他の病気なら悪くなってもジワジワ悪くなることが多く、医者も患者さんも気づかずにいくだけだから、病院は病院でやってくれと思いますが、妊婦さんにはダメですよ。

お電話いただいてよかったです。
もう少しで医者に2回目の流産をさせられるところ。

元々、この患者さん、胃腸がすごく弱い体質です。
過去にもうちに来るまでに何十種類も漢方薬を飲んできて、ことごとく胃腸の問題でアウト。

ここの医者は東洋医学的な問診すらとらないので、当然、過去や今の漢方薬の治療なんて聞きもしません。
ある種、無知って幸せ。

うちの漢方薬でやっと体調が良くなって妊娠に至ったのですが、胃腸が弱い方の漢方薬は合わせるのが難しいのです。
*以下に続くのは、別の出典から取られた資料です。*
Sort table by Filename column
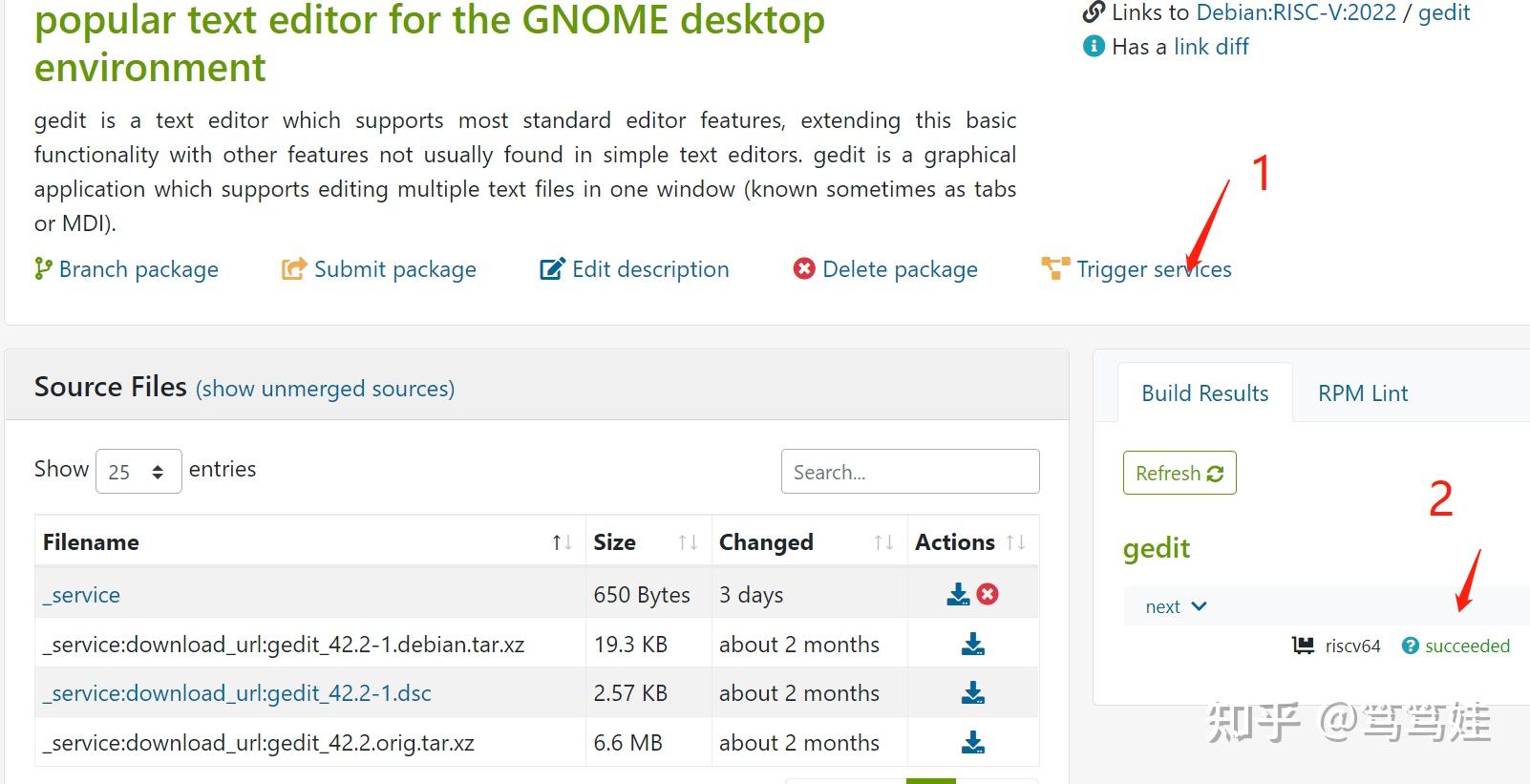Viewport: 1530px width, 784px height. coord(562,542)
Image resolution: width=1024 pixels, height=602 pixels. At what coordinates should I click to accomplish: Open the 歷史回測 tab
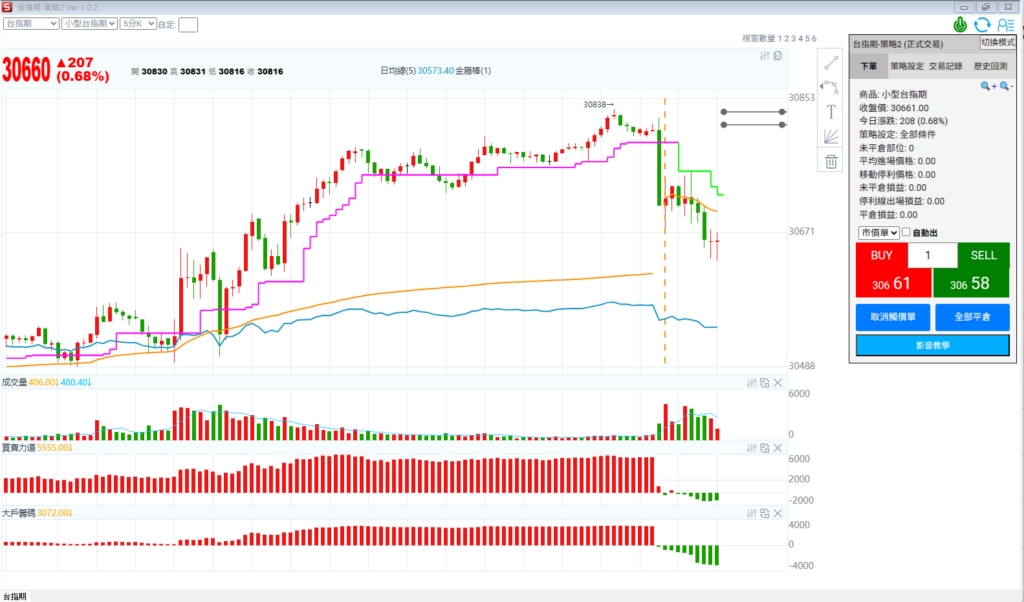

そして、当たり前ですが、妊婦さんなら全部体質が一緒なわけないです。
漢方では「安産のために当帰芍薬散を使うことが多いよ」という、ざっくりとした傾向を言ってるだけで、

「流産防止=当帰芍薬散」

じゃないのです。
「病名=薬」は西洋医学であって、残念ながら、漢方とは何の関係もございません。

「妊婦さん」に漢方薬を合わせるのではなく、妊婦さんの「体質」に漢方薬を合わせるのです。
もう一度、漢方薬を合わせるのは妊婦さんの「体質」

当帰芍薬散は体質が合わなかったら胃腸障害を起こします。
これ、医者は知らないようですが、漢方家なら常識です。

今回の処方は更に追い討ちをかけて錠剤。
胃腸障害を受けやすい錠剤!

ただ単に無知なだけだと思いますが、こうなると悪意すら感じます。

当然、そんなのいりません。
ってことで、なんで医者は漢方の東洋医学理論を理解しないで無理くり西洋医学的マニュアルで漢方薬を処方したがるのか、いつも不思議に感じています。